I suspect the big problem you're encountering with Data.Binary.Get is that the decoders are inherently much too strict for your purpose. This also appears to be the case for serialise , and probably also the other serialization libraries. I think the fundamental trouble is that while you know that the operation will succeed as long as the ByteString has an even number of bytes, the library does not know that. So it has to read in the whole ByteString before it can conclude "Ah yes, all is well" and construct the list you've requested. Indeed, the way you're building the result, it's going to build a slew of closures (proportional in number to the length) before actually doing anything useful.
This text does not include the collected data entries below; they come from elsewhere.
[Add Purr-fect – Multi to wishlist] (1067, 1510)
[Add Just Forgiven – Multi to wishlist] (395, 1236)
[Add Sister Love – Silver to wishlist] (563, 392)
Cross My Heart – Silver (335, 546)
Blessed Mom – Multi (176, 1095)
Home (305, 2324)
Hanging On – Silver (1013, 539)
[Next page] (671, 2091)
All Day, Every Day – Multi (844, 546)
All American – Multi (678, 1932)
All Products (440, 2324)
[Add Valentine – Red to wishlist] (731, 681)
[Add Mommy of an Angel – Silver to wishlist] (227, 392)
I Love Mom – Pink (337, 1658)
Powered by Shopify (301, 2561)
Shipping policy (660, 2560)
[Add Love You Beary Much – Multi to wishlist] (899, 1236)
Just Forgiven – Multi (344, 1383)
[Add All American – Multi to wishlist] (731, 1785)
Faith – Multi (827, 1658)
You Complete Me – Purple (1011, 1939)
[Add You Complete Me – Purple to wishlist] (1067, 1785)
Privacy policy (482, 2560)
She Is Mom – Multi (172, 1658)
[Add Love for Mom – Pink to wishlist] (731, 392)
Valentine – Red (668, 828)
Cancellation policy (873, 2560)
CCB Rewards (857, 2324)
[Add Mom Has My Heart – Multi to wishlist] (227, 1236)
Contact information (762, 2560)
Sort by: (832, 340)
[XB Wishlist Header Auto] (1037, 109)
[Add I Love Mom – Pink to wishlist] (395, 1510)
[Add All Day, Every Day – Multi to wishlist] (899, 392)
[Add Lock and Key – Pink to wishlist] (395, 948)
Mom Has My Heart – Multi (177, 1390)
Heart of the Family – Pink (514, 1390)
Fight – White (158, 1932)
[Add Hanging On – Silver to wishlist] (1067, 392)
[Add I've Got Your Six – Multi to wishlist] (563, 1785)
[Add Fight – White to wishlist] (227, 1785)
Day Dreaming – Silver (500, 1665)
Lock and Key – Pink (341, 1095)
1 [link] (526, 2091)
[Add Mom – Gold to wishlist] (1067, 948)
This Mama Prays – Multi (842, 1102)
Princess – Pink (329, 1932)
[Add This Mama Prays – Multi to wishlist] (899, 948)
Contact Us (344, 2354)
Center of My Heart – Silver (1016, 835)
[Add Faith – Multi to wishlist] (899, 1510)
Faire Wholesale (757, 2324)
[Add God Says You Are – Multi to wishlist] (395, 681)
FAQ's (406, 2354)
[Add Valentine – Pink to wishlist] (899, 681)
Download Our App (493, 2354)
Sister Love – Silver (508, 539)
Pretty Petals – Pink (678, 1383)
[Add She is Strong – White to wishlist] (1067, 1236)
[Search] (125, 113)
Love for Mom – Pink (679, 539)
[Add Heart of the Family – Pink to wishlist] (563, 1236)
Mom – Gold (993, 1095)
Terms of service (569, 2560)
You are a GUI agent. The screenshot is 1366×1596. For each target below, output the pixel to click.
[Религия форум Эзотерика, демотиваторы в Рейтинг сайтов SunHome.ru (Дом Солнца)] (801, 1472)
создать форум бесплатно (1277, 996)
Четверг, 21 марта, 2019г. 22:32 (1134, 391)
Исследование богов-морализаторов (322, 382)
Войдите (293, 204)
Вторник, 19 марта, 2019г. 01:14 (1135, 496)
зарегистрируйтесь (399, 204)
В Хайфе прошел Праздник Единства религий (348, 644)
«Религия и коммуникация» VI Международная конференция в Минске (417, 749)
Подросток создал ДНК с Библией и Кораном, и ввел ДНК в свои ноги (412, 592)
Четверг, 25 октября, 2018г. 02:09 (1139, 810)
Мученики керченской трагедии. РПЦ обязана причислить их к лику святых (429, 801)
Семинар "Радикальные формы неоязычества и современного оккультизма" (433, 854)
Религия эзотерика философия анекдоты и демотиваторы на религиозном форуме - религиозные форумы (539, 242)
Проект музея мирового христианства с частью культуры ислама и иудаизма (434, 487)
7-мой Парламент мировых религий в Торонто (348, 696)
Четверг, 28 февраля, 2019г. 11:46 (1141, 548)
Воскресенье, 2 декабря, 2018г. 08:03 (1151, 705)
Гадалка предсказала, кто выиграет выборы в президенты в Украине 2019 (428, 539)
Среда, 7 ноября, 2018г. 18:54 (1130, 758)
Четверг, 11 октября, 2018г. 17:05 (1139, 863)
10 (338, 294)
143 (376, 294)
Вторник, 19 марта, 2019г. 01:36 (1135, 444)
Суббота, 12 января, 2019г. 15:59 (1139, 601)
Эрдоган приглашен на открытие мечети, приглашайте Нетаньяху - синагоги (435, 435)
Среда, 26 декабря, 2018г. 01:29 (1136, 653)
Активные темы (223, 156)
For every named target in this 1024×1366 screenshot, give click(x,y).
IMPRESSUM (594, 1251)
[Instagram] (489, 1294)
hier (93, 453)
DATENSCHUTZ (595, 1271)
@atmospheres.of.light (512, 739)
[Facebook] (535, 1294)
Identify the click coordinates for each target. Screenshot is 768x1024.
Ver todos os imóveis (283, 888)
How can you fix this? Just use the bytestring library directly. The easiest thing is to use unpack , but I think you'll probably get slightly better performance like this:

{-# language BangPatterns #-}
module Wordy where
import qualified Data.ByteString as BS
import Data.ByteString (ByteString)
import Data.Word (Word16)
import Data.Maybe (fromMaybe)
import Data.Bits (unsafeShiftL)

toDBs :: ByteString -> Maybe [Word16]
toDBs bs0
  | odd (BS.length bs0) = Nothing
  | otherwise = Just (go bs0)
  where
    go bs = fromMaybe [] $ do
      (b1, bs') <- BS.uncons bs
      (b2, bs'') <- BS.uncons bs'
      let !res = (fromIntegral b1 `unsafeShiftL` 8) + fromIntegral b2
      Just (res : go bs'')